> [What needs to be done]:
Rewrite the passage on drug rehabilitation for convicted drug users between "2. Second, if" and "the criminal action.", inclusive, substituting "drug user" for "drug dependent".

1. First and most important, given that the overwhelming number of drug case convicts on plea bargaining are indigents as shown by being represented by the Public Attorney’s Office (PAO), it would open the floodgates to an inordinate diversion to Intensive Out-Patient (IOP) drug rehabilitation from the recommended Residential or In-Patient drug rehabilitation that should be factored into any probation program for criminal reformation, even as IOP may not be (still case to case) the appropriate form of drug rehabilitation for diagnosed severe methamphetamine use disorder.


2. Second, if the problem has to do with the financial incapacity of the convicted drug dependent to pay the residential or in-patient drug rehabilitation fees, the solution is not to simply shift the rehabilitation program to IOP, but to deal with the fees or funding problem.


Santos also reasoned that there is a distinction between residential rehabilitation which is in the context of voluntary submission and one which is in the context of a criminal penalty and probation. It is clear that the costs and fees for voluntary submission should be shouldered by the committing family of the drug dependent. In Santos’ view, the costs and fees for residential rehabilitation in the context of a criminal penalty and probation should be shouldered by the State or government since it initiated the criminal action.

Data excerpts
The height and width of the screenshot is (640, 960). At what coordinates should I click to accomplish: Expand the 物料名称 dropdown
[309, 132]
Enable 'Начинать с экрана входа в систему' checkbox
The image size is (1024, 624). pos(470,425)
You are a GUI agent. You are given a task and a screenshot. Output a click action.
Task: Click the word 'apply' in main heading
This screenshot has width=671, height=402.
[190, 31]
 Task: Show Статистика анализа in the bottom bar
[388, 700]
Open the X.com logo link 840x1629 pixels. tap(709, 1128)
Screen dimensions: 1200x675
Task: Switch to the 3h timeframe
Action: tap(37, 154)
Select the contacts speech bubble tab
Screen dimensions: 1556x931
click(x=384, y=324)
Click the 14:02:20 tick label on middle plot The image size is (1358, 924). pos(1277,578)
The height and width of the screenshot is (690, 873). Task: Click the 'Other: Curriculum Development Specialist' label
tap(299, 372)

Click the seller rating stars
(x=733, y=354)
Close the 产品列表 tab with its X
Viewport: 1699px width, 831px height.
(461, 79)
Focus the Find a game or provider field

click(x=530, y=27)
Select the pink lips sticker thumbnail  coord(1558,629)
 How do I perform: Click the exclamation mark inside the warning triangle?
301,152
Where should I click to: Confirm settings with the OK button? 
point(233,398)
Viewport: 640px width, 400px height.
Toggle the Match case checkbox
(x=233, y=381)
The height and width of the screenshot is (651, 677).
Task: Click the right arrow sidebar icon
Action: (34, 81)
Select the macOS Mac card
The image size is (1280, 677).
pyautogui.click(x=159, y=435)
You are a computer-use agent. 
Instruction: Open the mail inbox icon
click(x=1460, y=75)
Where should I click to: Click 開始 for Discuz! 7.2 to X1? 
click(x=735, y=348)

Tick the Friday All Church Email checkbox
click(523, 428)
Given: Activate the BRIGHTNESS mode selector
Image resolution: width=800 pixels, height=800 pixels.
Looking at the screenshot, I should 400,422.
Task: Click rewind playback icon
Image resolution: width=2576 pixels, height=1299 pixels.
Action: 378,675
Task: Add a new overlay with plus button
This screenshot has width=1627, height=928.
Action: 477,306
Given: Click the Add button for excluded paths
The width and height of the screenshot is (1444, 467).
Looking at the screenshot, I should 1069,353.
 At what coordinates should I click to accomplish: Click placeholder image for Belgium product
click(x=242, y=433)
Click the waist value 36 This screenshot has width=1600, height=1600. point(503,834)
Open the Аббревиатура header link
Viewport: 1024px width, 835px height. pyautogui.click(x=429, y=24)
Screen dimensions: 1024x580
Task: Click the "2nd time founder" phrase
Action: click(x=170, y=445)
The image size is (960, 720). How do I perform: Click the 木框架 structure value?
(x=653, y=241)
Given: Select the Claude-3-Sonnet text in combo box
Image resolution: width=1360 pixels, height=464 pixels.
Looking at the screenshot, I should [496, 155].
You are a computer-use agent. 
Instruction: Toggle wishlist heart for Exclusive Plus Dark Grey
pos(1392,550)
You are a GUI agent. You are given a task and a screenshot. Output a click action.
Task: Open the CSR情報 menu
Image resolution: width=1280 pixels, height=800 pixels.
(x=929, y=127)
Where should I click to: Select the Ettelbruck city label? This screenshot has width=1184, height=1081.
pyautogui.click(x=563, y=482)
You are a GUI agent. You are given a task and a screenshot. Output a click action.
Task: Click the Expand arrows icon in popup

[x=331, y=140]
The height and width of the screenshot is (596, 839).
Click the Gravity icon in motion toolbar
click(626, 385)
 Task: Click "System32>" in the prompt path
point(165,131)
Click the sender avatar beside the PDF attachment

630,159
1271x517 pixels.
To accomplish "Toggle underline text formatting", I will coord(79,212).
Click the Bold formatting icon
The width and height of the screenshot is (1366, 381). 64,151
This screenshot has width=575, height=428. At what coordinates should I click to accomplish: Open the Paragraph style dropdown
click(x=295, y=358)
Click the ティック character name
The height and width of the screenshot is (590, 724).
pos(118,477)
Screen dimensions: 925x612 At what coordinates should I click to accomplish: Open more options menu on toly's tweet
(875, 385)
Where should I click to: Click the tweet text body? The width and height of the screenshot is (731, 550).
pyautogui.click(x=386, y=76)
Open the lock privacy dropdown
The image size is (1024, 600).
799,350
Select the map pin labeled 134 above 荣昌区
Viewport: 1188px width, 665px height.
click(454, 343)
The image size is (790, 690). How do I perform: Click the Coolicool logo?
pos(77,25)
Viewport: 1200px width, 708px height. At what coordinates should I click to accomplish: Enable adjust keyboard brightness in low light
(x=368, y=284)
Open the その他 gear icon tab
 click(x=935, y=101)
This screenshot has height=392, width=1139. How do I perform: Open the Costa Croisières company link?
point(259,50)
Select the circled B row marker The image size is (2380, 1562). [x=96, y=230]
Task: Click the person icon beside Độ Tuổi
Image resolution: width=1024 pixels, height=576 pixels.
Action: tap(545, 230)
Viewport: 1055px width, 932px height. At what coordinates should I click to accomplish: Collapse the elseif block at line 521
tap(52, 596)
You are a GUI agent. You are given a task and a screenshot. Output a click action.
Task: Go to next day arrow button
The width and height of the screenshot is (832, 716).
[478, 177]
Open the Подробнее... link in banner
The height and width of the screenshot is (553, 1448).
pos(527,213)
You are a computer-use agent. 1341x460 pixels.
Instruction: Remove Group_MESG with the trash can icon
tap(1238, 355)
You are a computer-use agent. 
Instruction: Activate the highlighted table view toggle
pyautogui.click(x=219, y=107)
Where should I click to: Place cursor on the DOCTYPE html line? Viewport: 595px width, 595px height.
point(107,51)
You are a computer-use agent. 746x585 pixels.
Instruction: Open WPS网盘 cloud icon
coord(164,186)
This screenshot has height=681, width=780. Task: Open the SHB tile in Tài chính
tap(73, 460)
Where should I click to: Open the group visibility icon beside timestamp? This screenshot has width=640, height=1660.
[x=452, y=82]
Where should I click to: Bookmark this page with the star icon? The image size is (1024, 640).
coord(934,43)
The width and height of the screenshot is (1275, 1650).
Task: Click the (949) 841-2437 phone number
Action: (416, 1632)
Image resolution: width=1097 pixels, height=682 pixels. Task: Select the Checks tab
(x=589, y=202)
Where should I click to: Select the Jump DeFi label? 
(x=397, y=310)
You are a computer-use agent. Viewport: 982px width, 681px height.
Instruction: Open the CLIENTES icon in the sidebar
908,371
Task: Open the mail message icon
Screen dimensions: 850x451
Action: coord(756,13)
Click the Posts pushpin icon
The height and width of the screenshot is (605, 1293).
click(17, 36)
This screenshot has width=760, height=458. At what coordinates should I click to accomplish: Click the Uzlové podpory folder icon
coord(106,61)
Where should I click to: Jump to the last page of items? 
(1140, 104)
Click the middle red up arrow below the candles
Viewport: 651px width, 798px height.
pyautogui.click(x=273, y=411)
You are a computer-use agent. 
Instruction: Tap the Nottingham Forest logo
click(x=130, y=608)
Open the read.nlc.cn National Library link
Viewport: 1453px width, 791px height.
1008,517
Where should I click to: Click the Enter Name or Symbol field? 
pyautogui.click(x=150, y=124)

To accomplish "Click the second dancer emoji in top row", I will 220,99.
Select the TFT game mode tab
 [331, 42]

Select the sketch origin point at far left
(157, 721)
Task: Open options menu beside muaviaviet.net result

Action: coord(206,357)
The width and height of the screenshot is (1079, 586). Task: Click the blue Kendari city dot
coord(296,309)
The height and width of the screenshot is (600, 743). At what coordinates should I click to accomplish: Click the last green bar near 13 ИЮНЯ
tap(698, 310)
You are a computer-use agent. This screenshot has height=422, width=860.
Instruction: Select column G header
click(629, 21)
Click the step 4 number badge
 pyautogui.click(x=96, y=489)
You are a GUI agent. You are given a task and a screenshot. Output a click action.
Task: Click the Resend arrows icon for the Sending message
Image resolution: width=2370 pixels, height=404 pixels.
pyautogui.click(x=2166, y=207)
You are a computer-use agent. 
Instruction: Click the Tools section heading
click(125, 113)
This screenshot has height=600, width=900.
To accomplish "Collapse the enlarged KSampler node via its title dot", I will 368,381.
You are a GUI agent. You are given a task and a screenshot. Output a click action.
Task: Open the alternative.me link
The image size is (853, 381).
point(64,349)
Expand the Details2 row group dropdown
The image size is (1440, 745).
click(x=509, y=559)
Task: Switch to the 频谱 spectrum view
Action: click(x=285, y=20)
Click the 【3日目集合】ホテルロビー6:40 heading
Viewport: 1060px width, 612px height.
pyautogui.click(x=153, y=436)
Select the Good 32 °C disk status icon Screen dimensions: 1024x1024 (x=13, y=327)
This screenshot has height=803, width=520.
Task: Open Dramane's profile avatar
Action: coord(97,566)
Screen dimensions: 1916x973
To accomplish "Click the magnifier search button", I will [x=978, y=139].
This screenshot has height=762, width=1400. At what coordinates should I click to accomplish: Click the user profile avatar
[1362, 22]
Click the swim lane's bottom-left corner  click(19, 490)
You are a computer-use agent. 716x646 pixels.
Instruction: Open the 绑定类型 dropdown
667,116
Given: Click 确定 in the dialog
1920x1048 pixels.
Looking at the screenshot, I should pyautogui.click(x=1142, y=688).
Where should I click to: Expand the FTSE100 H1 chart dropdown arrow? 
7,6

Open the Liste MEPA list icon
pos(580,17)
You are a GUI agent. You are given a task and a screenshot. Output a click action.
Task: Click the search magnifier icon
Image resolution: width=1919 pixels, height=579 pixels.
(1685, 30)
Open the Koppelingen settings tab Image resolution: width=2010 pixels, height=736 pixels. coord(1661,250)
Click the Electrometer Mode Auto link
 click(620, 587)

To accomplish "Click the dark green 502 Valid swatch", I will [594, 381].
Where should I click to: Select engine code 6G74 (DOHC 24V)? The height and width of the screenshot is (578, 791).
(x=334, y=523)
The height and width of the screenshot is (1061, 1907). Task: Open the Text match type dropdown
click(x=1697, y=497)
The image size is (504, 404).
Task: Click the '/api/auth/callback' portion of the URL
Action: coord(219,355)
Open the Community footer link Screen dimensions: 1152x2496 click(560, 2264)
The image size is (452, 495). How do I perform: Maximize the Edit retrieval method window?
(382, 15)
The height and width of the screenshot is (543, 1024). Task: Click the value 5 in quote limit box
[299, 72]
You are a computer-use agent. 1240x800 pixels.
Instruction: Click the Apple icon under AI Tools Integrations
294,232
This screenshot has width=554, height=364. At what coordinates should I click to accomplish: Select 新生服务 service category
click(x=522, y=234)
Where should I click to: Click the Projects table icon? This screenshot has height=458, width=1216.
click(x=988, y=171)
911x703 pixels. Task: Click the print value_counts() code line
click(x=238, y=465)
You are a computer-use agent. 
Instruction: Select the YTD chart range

> [Exercise solution]:
2. Second, if the problem has to do with the financial incapacity of the convicted drug user to pay the residential or in-patient drug rehabilitation fees, the solution is not to simply shift the rehabilitation program to IOP, but to deal with the fees or funding problem.


Santos also reasoned that there is a distinction between residential rehabilitation which is in the context of voluntary submission and one which is in the context of a criminal penalty and probation. It is clear that the costs and fees for voluntary submission should be shouldered by the committing family of the drug user. In Santos’ view, the costs and fees for residential rehabilitation in the context of a criminal penalty and probation should be shouldered by the State or government since it initiated the criminal action.